フィルムは死なず

 昨日プロ寫眞機材屋のナショナルフォートのサイトにて、富士フィルムの中判フィルム規格である120の大規模な發賣中止のアナウンスが掲載されました。(現在では削除されています)

 月イチ會のarataさんのご盡力によりそれは誤報であり、單品1本賣りが無くなるだけ、といふ内容だった、という話でありました。

 私が120でよく買うリバーサルのASTIA 100F、Velvia 100F、PROVIA 100F、そしてカラーネガのPRO 400は5本賣りがあるのですが、REALA ACE、PRO 160NCやPRO 800など、そしてモノクロネガのNEOPANやACROSには5本パックが無く單品1本賣りであることから、新たに5本パック登場が期待できるというおまけ付きです。パック賣りの方が全般的に安價であるため、これは逆に大變嬉しい出來事でもあります。

 さてフィルムの消滅が危惧されて早10年、Blogを見廻せばフィルムはいづれ死に絶えるといふ論調もまだまだ見受けられます。が、依然として中判フィルム以上の解像度とコストパフォーマンスに優れたコンシューマーデジカメは登場しませんし、APS-C型または35mmフルフレーム型が主流で經濟惡化によって市場が収縮し安價モデルが席巻しているデジタル一眼を見る限り、將來的にもこの構圖はあまり變はらないのかもしれません。

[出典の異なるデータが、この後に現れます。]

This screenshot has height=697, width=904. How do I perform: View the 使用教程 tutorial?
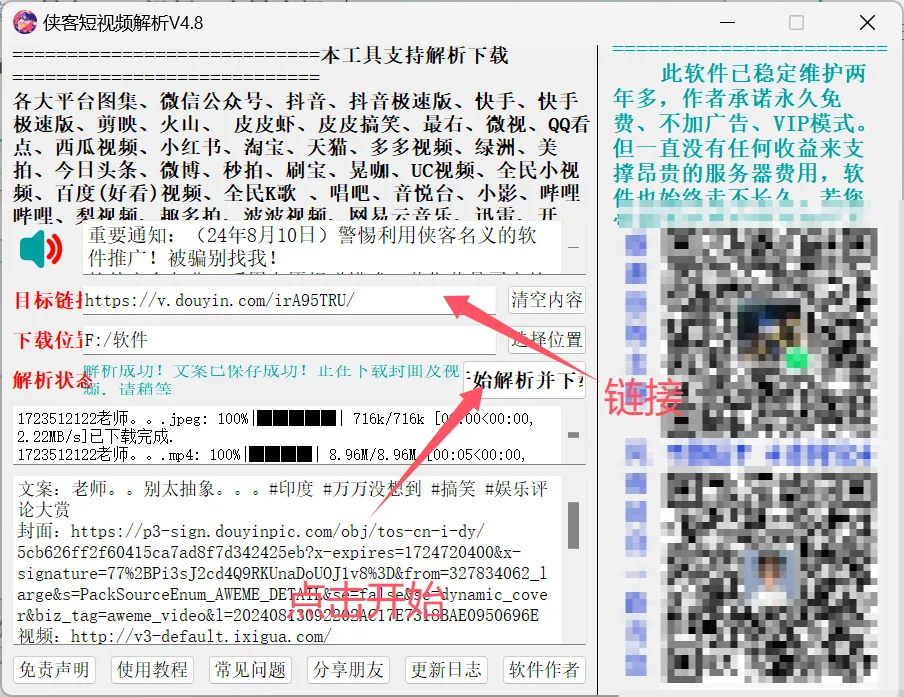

 私自身はそんなことはさておいたとしても、フィルムと機械式カメラによる寫眞撮影、といふ極めて趣味性の高い行爲に滿足している現状であります。單體露出計でEVを計り、シャッター速度と絞りを設定し、撮って巻き上げる。小型・中判カメラならかういふ手順ですし、大型カメラであればもっともっとめんどくさい。

 しかしそのめんどくさい手順を經て得られる物は光を寫し撮った唯一無二の寫眞=フィルムであります。インチキレタッチの無い貴重な一枚。その貴重な一枚を撮るためにせっせと機材とフィルムを背負って今日も出かけるのであります。單純明快。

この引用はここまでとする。